**** Texte proposé

Les intervenants, Sabine Sidawi, productrice libanaise, Marie Baldacchi, productrice française, Gaby Khoury, producteur et distributeur égyptien, et Mostafa Youssef, scénariste, réalisateur et producteur égyptien, ont partagé des réflexions approfondies sur les complexités et les opportunités de la coproduction cinématographique internationale.

Dans cette plongée captivante dans le domaine de la coproduction cinématographique, Sabine Sidawi partage son engagement envers la diversité au sein des équipes de production, essentielle à la création de films destinés à un public mondial : « Je suis convaincue que les films destinés à un public mondial bénéficient grandement de la diversité au sein de l’équipe de production, favorisant ainsi une variété de perspectives, pourvu qu’elles soient en accord avec nos convictions.

Originaire d’un pays francophone, il est naturel que la France soit mon partenaire privilégié en matière de coproduction, et selon les besoins spécifiques de certains films, d’autres pays tels que l’Allemagne et l’Italie peuvent également être impliqués.

Certes, la coproduction offre des avantages financiers significatifs, même si elle peut parfois entraîner des coûts supplémentaires, notamment pour les hébergements et les transports. Cependant, les retombées sont indéniables, car la collaboration avec des individus aux perspectives diverses ouvre de nouvelles perspectives. Cette diversité est essentielle pour nous, car rester confinés à notre environnement habituel ne serait pas enrichissant.

Il est crucial que chaque coproduction réponde aux exigences spécifiques d’un film. J’ai rencontré une situation où un film a suscité l’enthousiasme général, attirant l’intérêt de nombreux investisseurs majeurs. Cependant, la multiplication des partenaires de coproduction a finalement rendu le projet ingérable, entraînant l’abandon du film. À mon sens, limiter le nombre de pays impliqués à trois ou quatre au maximum est une stratégie nécessaire pour maintenir la cohérence et l’efficacité du processus, évitant ainsi des complications excessives ».

Marie Baldacchi, productrice française, a partagé son point de vue en mettant en lumière l’importance de la tradition de coproduction de films étrangers en France : « Je souhaite mettre en avant l’importance cruciale de la tradition de coproduction de films étrangers en France, soutenue par un fonds spécial dédié. Ce fonds est un élément vital tant pour le cinéma français que pour le cinéma international, en collaboration avec des entités telles que Cinéma du Sud, Cinéma du Monde et le Centre National du Cinéma et de l’Image animée (CNC).

Pour moi, cette pratique revêt une importance particulière. Elle offre l’opportunité de travailler sur une variété de projets cinématographiques, ce qui permet d’explorer de nouvelles perspectives intellectuelles. Ce qui distingue cette approche, c’est la flexibilité des fonds. Ces derniers ne sont pas conditionnés par des dépenses spécifiques en France, ce qui libère ma créativité en tant que productrice.

********
**** Données fournies

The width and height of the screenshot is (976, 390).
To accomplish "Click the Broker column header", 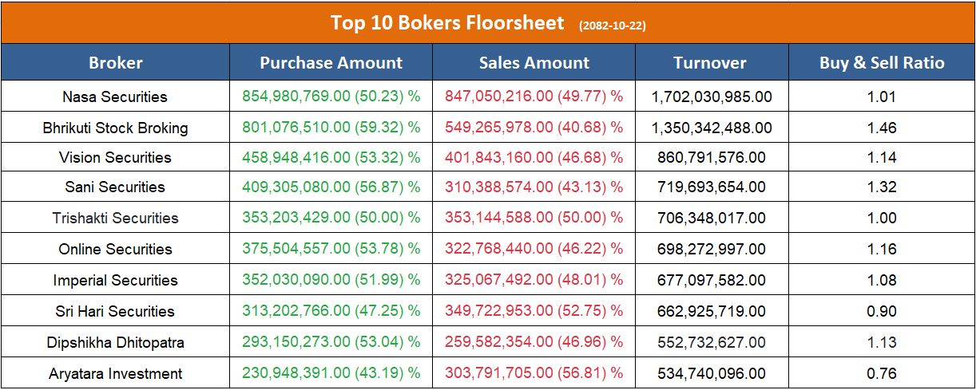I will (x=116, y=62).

********
**** Données fournies

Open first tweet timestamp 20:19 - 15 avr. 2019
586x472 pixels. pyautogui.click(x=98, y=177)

********
**** Données fournies

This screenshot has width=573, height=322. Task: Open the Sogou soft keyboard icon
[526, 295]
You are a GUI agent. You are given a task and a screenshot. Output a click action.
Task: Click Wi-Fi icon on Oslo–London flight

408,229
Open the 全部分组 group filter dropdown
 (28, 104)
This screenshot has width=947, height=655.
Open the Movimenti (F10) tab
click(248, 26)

********

* _Tâches et exercices_:
1 – Pouvez-vous recopier la partie du passage sur la coproduction cinématographique qui commence par les mots contenant « Marie Baldacchi, productrice française, a » et s'achève sur « l’Image animée (CNC). », en substituant « essentiel » à « vital » ?
2 – Pouvez-vous reproduire à l'identique, parmi les entrées, les lignes allant de celle qui contient « You are a GUI » jusqu'à celle qui contient « click(248, 26) », ces deux lignes comprises, et rien d'autre ?
Ces entrées n'ont aucun lien avec le passage sur la coproduction cinématographique.

* _Corrigé des exercices_:
1 –
Marie Baldacchi, productrice française, a partagé son point de vue en mettant en lumière l’importance de la tradition de coproduction de films étrangers en France : « Je souhaite mettre en avant l’importance cruciale de la tradition de coproduction de films étrangers en France, soutenue par un fonds spécial dédié. Ce fonds est un élément essentiel tant pour le cinéma français que pour le cinéma international, en collaboration avec des entités telles que Cinéma du Sud, Cinéma du Monde et le Centre National du Cinéma et de l’Image animée (CNC).

2 –
You are a GUI agent. You are given a task and a screenshot. Output a click action.
Task: Click Wi-Fi icon on Oslo–London flight

408,229
Open the 全部分组 group filter dropdown
 (28, 104)
This screenshot has width=947, height=655.
Open the Movimenti (F10) tab
click(248, 26)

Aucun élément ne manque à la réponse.